In the Disconnected state there is also no watchdog that can break us out: heartbeat_deadline and peer_deadline both return None (session.rs:744-760), so the session select! loop effectively only services the 1s schedule-check timer, which has no path to force-close a stuck reader.

At the midnight rollover, handle_schedule_check sees SessionPeriodComparison::DifferentPeriod and calls logout_and_terminate on the zombie Disconnected state, producing the two observed logs from state.rs:177 (send_message fallthrough arm) and state.rs:191 (disconnect_writer fallthrough arm). It does not transition state or wake the outer loop.

Proposed fix

Make writer termination actually close the TCP stream so the reader observes EOF.

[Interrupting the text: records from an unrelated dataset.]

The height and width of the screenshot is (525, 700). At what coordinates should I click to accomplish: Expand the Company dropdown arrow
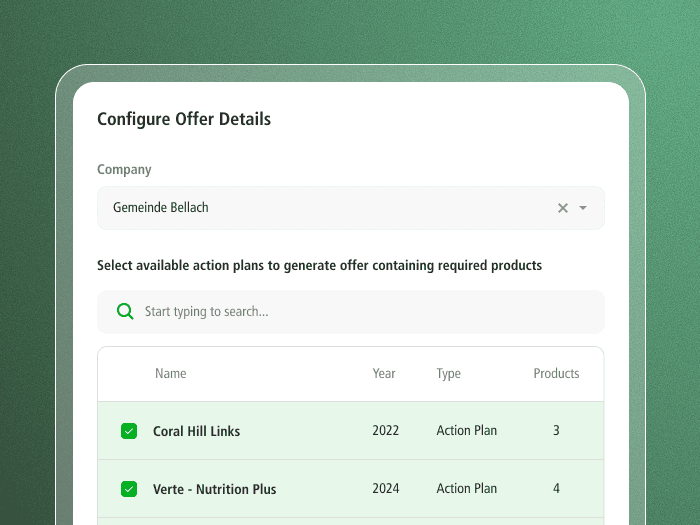583,208
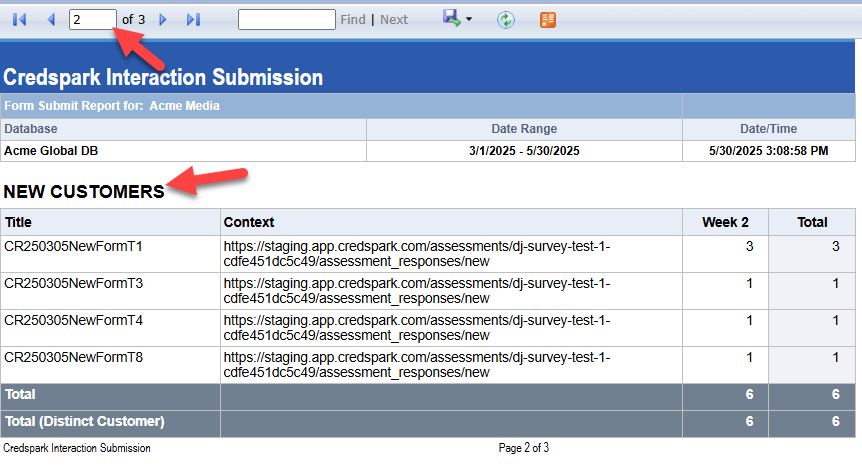Select the Context column header
Image resolution: width=862 pixels, height=468 pixels.
(249, 222)
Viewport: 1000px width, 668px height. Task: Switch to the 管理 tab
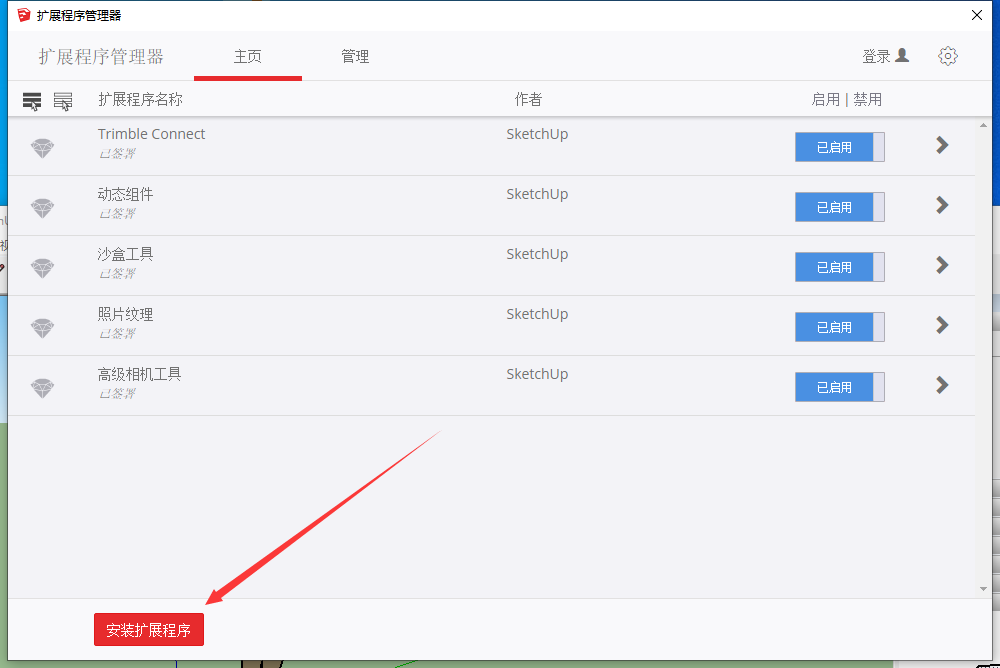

Options, roughly in order of preference:

  1. Call AsyncWriteExt::shutdown().await on the WriteHalf before the writer actor exits, in socket_writer.rs::run_writer / on WriterMessage::Disconnect. This sends FIN; the peer's read-half will observe this and most peers will close their end, which gets the reader EOF.

  2. Stop splitting the stream. Hold the TcpStream (or TLS stream) in a single owner and call .shutdown(Shutdown::Both) on terminate. More invasive but removes the bi-lock/split pitfall entirely.

  3. Defense-in-depth regardless of the above: add a session-level liveness timer that fires while in Disconnected (or any non-Active state with a live reader) and forcibly drops the reader after N seconds. This covers peers that accept our FIN but still refuse to close their write side.

Option 1 is the smallest change and directly addresses the root cause. Option 3 is cheap to add alongside as a safety net.

Additional consideration

The await_in_schedule issue (session_ref.rs:85-95 ignores ScheduleResponse::Shutdown) is related but orthogonal — tracked separately.